Task brief:
Every record must be written out once more, with nothing added or omitted.

Given entries:
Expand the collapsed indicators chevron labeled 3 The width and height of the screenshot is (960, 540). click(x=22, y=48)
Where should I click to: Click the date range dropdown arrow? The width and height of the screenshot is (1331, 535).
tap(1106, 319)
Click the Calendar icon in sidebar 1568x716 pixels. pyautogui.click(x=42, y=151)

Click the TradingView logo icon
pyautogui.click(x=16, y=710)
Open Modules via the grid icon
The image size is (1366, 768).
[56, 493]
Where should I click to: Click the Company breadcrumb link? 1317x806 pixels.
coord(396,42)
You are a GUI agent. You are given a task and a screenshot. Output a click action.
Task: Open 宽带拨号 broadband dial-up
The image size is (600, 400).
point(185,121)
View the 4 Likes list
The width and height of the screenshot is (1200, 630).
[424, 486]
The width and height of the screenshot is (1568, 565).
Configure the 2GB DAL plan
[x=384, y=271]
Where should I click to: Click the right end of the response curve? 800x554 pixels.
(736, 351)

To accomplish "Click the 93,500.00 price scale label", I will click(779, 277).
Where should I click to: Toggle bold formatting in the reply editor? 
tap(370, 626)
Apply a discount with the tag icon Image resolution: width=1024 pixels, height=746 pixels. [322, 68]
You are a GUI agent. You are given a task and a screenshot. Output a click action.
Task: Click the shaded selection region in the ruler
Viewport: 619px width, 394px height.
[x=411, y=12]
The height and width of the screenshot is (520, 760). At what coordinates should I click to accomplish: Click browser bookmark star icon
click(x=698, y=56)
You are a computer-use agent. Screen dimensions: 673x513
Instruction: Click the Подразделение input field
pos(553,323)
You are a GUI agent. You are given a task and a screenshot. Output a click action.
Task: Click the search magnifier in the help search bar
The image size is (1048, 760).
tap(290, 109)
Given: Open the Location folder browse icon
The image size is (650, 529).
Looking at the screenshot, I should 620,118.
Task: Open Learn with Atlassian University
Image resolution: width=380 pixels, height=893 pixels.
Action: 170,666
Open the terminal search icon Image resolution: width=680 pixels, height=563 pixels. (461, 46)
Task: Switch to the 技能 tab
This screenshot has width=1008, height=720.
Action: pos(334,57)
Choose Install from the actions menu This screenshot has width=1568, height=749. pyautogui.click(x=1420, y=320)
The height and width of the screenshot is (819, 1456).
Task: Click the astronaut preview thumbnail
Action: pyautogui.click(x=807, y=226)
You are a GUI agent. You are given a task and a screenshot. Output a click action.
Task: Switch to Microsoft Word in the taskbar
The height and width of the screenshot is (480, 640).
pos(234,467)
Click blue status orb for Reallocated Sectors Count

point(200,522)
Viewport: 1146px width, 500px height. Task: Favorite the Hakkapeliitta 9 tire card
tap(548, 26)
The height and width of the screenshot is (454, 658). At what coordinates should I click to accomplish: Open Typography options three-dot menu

Task output:
Expand the collapsed indicators chevron labeled 3 The width and height of the screenshot is (960, 540). click(x=22, y=48)
Where should I click to: Click the date range dropdown arrow? The width and height of the screenshot is (1331, 535).
tap(1106, 319)
Click the Calendar icon in sidebar 1568x716 pixels. pyautogui.click(x=42, y=151)

Click the TradingView logo icon
pyautogui.click(x=16, y=710)
Open Modules via the grid icon
The image size is (1366, 768).
[56, 493]
Where should I click to: Click the Company breadcrumb link? 1317x806 pixels.
coord(396,42)
You are a GUI agent. You are given a task and a screenshot. Output a click action.
Task: Open 宽带拨号 broadband dial-up
The image size is (600, 400).
point(185,121)
View the 4 Likes list
The width and height of the screenshot is (1200, 630).
[424, 486]
The width and height of the screenshot is (1568, 565).
Configure the 2GB DAL plan
[x=384, y=271]
Where should I click to: Click the right end of the response curve? 800x554 pixels.
(736, 351)

To accomplish "Click the 93,500.00 price scale label", I will click(779, 277).
Where should I click to: Toggle bold formatting in the reply editor? 
tap(370, 626)
Apply a discount with the tag icon Image resolution: width=1024 pixels, height=746 pixels. [322, 68]
You are a GUI agent. You are given a task and a screenshot. Output a click action.
Task: Click the shaded selection region in the ruler
Viewport: 619px width, 394px height.
[x=411, y=12]
The height and width of the screenshot is (520, 760). At what coordinates should I click to accomplish: Click browser bookmark star icon
click(x=698, y=56)
You are a computer-use agent. Screen dimensions: 673x513
Instruction: Click the Подразделение input field
pos(553,323)
You are a GUI agent. You are given a task and a screenshot. Output a click action.
Task: Click the search magnifier in the help search bar
The image size is (1048, 760).
tap(290, 109)
Given: Open the Location folder browse icon
The image size is (650, 529).
Looking at the screenshot, I should 620,118.
Task: Open Learn with Atlassian University
Image resolution: width=380 pixels, height=893 pixels.
Action: 170,666
Open the terminal search icon Image resolution: width=680 pixels, height=563 pixels. (461, 46)
Task: Switch to the 技能 tab
This screenshot has width=1008, height=720.
Action: pos(334,57)
Choose Install from the actions menu This screenshot has width=1568, height=749. pyautogui.click(x=1420, y=320)
The height and width of the screenshot is (819, 1456).
Task: Click the astronaut preview thumbnail
Action: pyautogui.click(x=807, y=226)
You are a GUI agent. You are given a task and a screenshot. Output a click action.
Task: Switch to Microsoft Word in the taskbar
The height and width of the screenshot is (480, 640).
pos(234,467)
Click blue status orb for Reallocated Sectors Count

point(200,522)
Viewport: 1146px width, 500px height. Task: Favorite the Hakkapeliitta 9 tire card
tap(548, 26)
The height and width of the screenshot is (454, 658). At what coordinates should I click to accomplish: Open Typography options three-dot menu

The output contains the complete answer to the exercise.